The research is organized as a longitudinal case study with embedded units of analysis of the implementation of mobile technology into Danish home care agencies. We examined how mobile technology implementation unfolded in three specific home care agencies and complemented this organization-level analysis with a perspective of the broader home care sector by including an examination of how government, IT vendors, and interest groups were involved in shaping the implementation process. We followed the implementation process over a 10-year period from 1998 when the first initiatives were taken to 2008 when technologies were in use in the majority of Danish municipalities.
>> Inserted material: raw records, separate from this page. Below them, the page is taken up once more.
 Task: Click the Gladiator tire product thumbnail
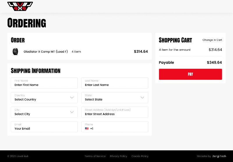click(15, 52)
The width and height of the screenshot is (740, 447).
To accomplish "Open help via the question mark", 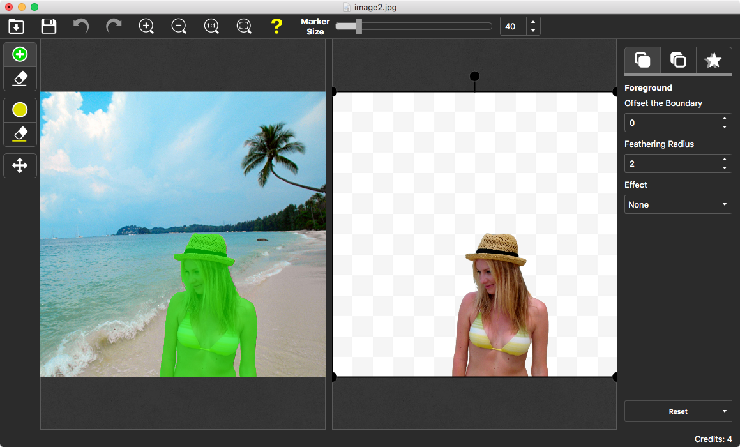I will coord(276,26).
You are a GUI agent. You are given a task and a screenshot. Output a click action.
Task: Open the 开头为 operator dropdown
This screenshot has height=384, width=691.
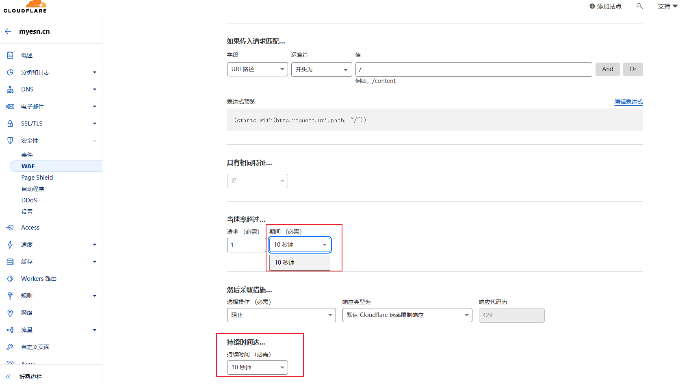(321, 69)
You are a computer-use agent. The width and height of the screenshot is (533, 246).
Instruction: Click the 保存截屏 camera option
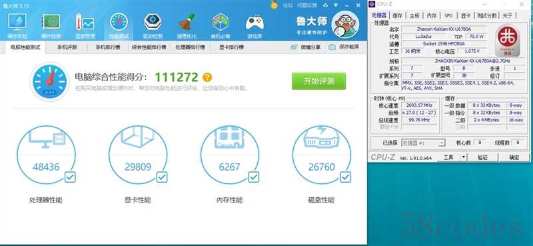(x=344, y=47)
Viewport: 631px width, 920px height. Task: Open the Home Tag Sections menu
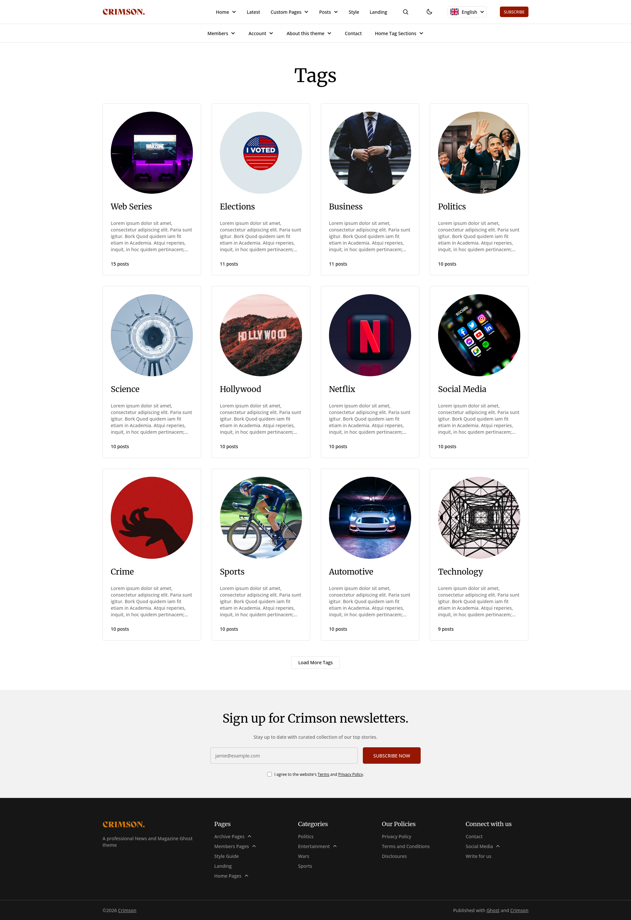click(x=399, y=33)
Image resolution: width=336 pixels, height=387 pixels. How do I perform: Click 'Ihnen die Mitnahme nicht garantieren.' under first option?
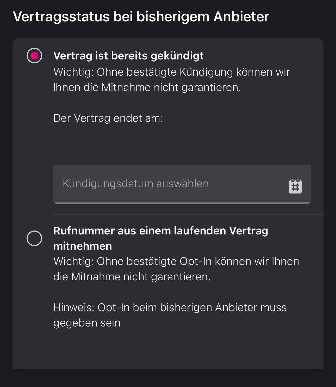(x=147, y=87)
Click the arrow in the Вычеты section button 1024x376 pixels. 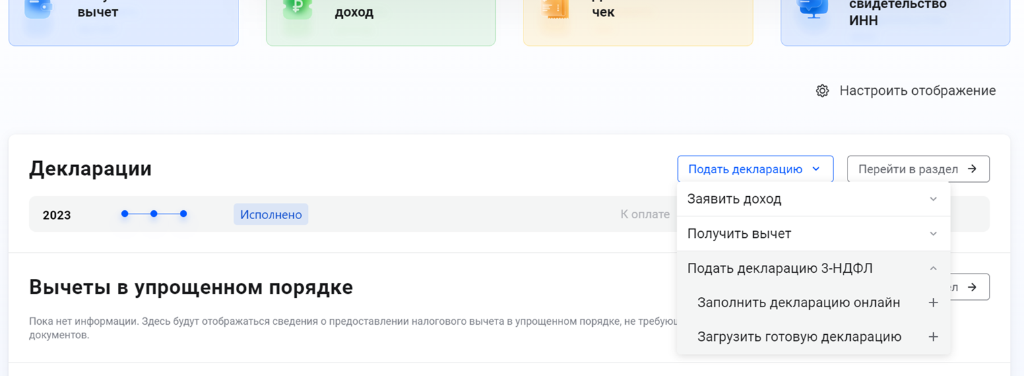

The Danish health care sector is organized into 5 regions with responsibility for hospitals and 98 municipalities which, according to the Danish Social Services Act, are responsible for home care to help the elderly and disabled cope with everyday life [46]. Even though clients can choose private providers and have the costs compensated by government (the so-called Free Choice model), home care services are predominately delivered by the public sector [47]. Home care services are long-term or temporary. Long-term home care is provided free of charge while citizens may be asked to subsidize the costs of temporary home care depending on level of income [48].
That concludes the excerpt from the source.